● **Task 1**:
In the article on germanium nanocrystals, what was the average diameter of the nanoparticles the researchers embedded in silica?
● **Task 2**:
Translate this sentence from the article on germanium nanocrystals into Spanish: "The researchers embedded nanoparticles averaging 2.5 nanometers in diameter in silica."
● **Task 3**:
Write the next paragraph of the article on germanium nanocrystals, picking up after its final sentence.

Nanocrystals Are Hot

Germanium Nanocrystals Embedded in Glass: They're Hotter Before They Melt and Colder Before They Freeze

11-Oct-2006

Scientists at the Department of Energy's Lawrence Berkeley National Laboratory have discovered that nanocrystals of germanium embedded in silica glass don't melt until the temperature rises almost 200 degrees Kelvin above the melting temperature of germanium in bulk. What's even more surprising, these melted nanocrystals have to be cooled more than 200 K below the bulk melting point before they resolidify. Such a large and nearly symmetrical "hysteresis" - the divergence of melting and freezing temperatures above and below the bulk melting point - has never before been observed for embedded nanoparticles.

To exploit these properties means understanding the melting/freezing transition of germanium under a variety of conditions. The researchers embedded nanoparticles averaging 2.5 nanometers in diameter in silica. What they encountered when they heated and cooled this system was completely unexpected.

● **Dataset excerpt**:
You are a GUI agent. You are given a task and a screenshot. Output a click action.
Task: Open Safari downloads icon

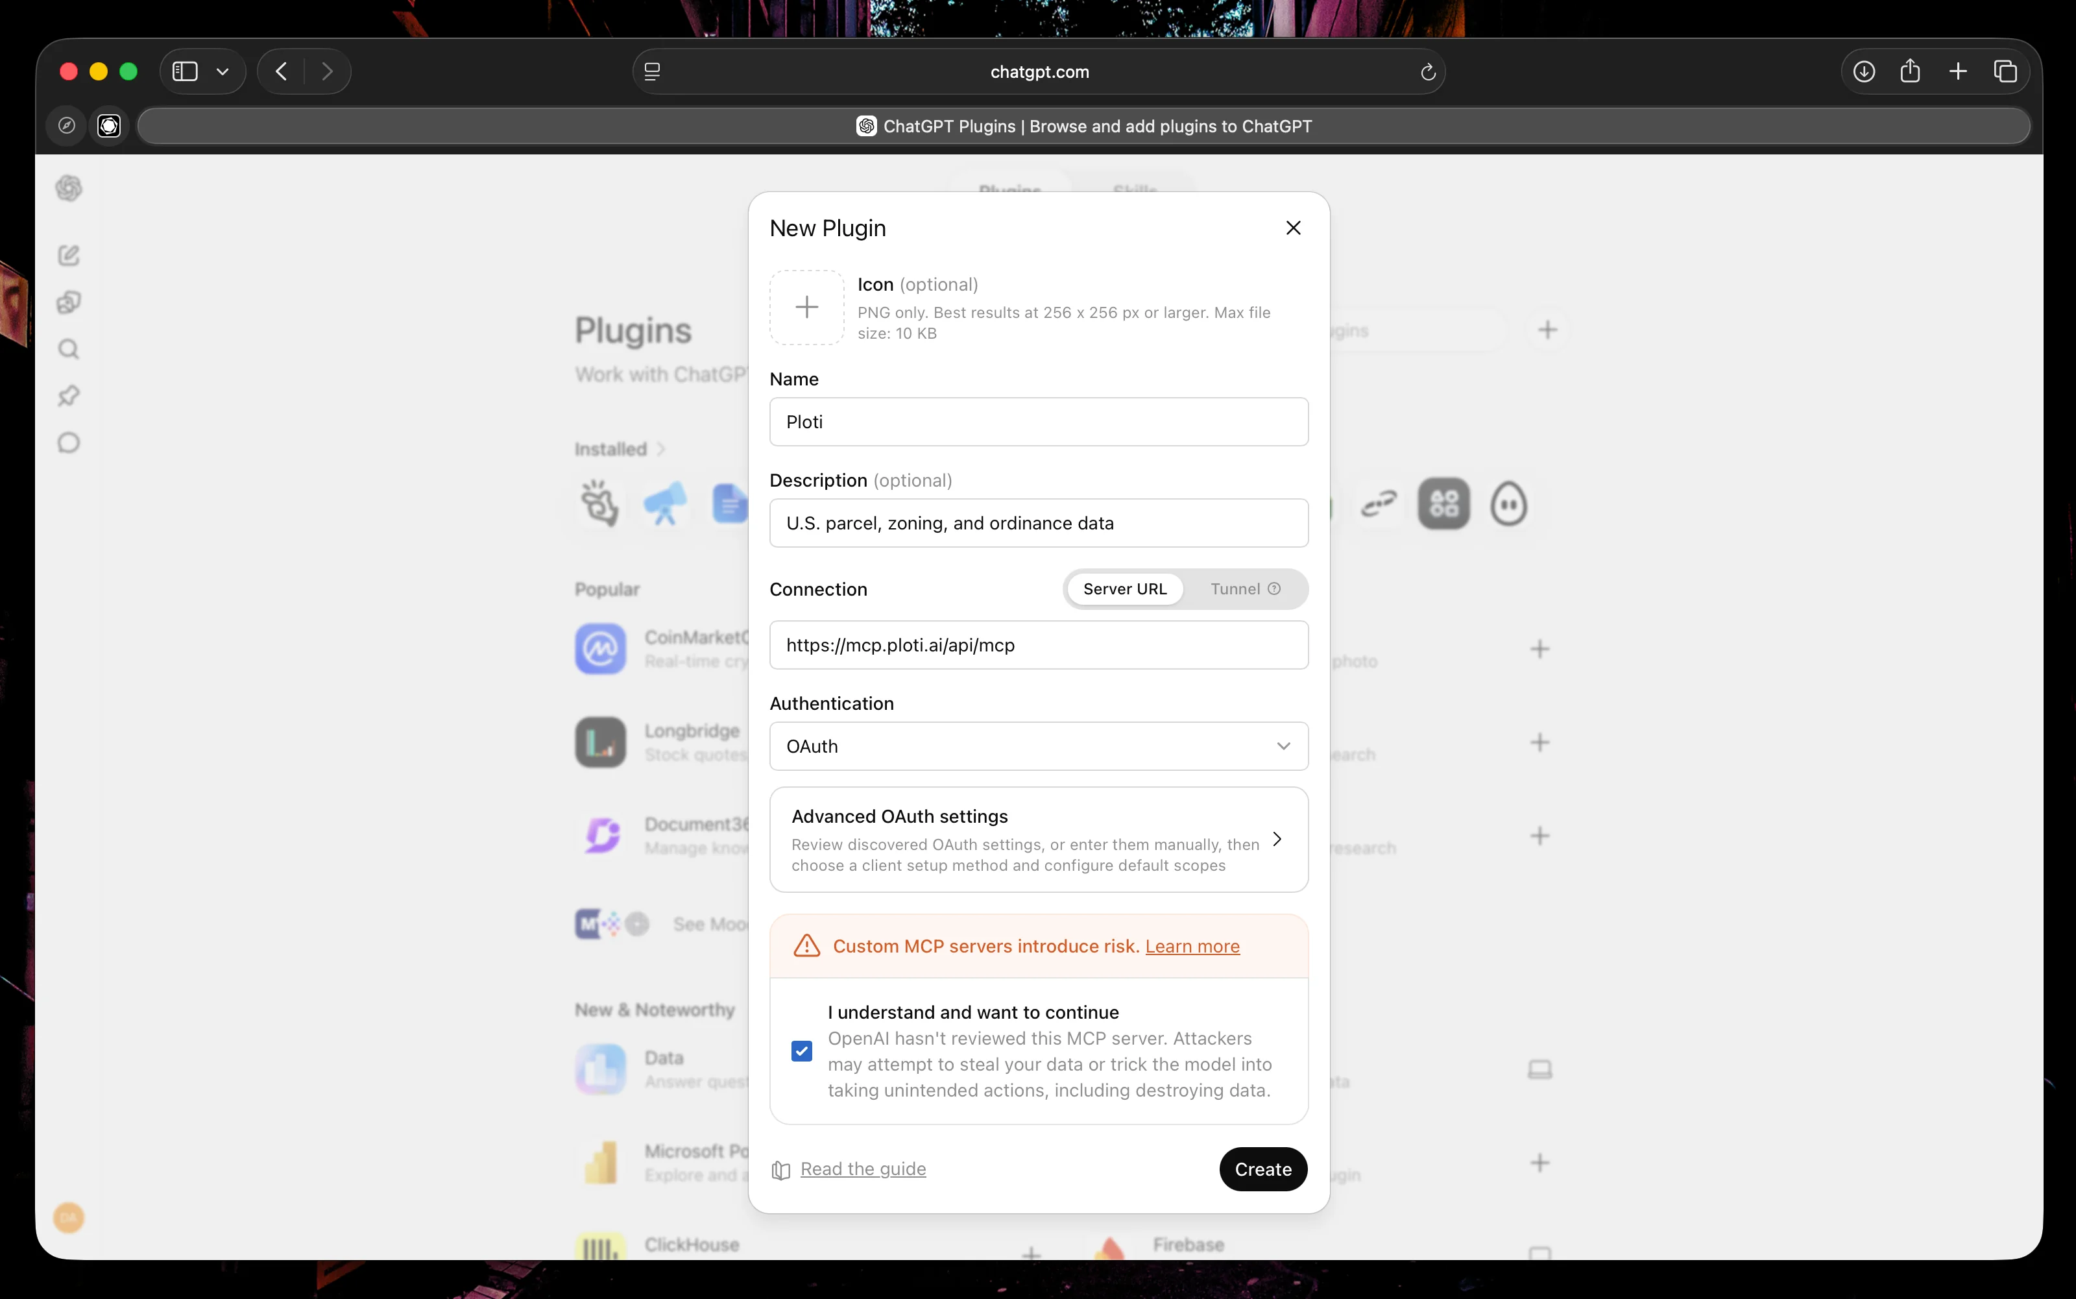pos(1863,71)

● **Output 1**:
2.5 nanometers.

● **Output 2**:
Los investigadores incrustaron en sílice nanopartículas con un diámetro promedio de 2,5 nanómetros.

● **Output 3**:
For almost a hundred years, theorists and experimenters have studied how the size of a crystal affects melting and freezing, the transition between the liquid and solid state of a material. For most crystalline materials, the smaller the size, the lower the melting temperature. The melting temperature of a free-standing metal or semiconductor nanocrystal, typically comprised of a few hundred to a few thousand atoms, may be more than 300 degrees Kelvin below the melting temperature of the same material in bulk.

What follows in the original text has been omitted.